Saturday, May 10, 2008

Lawrence (and Fisk) in Arabia

Robert Fisk, sometimes accused of having a Lawrence of Arabia complex himself, discusses lessons that could be learned from TE Lawrence regarding western policy in the Middle East.

If insurgents represent a "vapour" more powerful than that which comes from the mouths of politicians (I suppose the "fortified posts" would represent Donald Rumsfeld's useless military "lily pads" in the Iraqi desert), then the Anglo-American invasion force should have known in 2003 that Lawrence's prophecy doomed them the moment a serious military resistance movement opposed Iraq's occupation. In the Sunday Times in 1920, Lawrence might have been addressing his words to George W Bush or Tony Blair. "The people of England have been led in Mesopotamia into a trap from which it will be hard to escape with dignity and honour," he wrote. "They have been tricked into it by a steady withholding of information. The Baghdad communiqués are belated, insincere, incomplete. Things have been far worse than we have been told, our administration more bloody and inefficient than the public knows . . . We are today not far from a disaster."

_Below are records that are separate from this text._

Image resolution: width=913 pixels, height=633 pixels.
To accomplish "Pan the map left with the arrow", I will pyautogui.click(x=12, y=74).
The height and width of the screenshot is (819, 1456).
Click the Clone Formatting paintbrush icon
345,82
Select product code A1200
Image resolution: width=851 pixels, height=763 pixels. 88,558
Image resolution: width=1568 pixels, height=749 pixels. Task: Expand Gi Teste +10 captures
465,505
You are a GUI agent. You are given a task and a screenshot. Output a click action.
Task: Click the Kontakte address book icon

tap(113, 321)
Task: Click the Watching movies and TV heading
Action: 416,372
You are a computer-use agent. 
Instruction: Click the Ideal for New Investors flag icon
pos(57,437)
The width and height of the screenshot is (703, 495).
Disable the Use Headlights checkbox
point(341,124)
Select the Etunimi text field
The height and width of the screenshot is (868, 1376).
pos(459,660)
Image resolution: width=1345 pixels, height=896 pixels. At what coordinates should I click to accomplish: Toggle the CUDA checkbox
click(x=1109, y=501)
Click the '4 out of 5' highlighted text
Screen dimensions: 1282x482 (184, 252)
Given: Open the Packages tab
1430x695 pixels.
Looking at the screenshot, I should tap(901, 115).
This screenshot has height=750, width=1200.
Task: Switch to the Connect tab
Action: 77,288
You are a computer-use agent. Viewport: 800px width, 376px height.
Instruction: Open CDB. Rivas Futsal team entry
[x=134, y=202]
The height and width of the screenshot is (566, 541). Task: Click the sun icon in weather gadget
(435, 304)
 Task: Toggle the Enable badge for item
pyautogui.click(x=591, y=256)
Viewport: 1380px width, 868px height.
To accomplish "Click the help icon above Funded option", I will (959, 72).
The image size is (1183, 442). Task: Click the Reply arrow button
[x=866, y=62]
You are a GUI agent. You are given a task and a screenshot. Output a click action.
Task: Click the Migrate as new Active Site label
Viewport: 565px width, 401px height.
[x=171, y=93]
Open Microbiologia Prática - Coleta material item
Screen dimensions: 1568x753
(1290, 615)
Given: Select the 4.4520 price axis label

One is left gasping at the prescience of such words. For is this not exactly what has happened to us in Iraq since 2003: the lies, the insincerity, the false claims of "mission accomplished" and success when we are trapped in the sands of Iraq, our "statesmen" all the while withholding in formation while they pretend we can retreat with honour? "The Arabs," Lawrence wrote in another letter in 1920 - this one to the Times - "rebelled against the Turks during the war not because the Turk government was notably bad, but because they wanted independence. They did not risk their lives in battle to change masters, to become British subjects . . . but to win a show of their own. Whether they are fit for in dependence or not remains to be tried. Merit is no qualification for freedom."

2 comments:

MT said...

I suppose you Lawrence's point is borne out by the Arabs having since then borne with the governments of Saudi Arabia, Iraq under Saddam and others so widely reviled that first-worlders might have expected them to be overthrown. As in "They're tyrants, but they're our tyrants." I think the press has reported nostalgia for Saddam in former Iraq as well.

troutsky said...

Guy Debord warned that the Spectacle contained within it the seeds of "spectacular" defeat. When you erase memory you open Pandoras Box.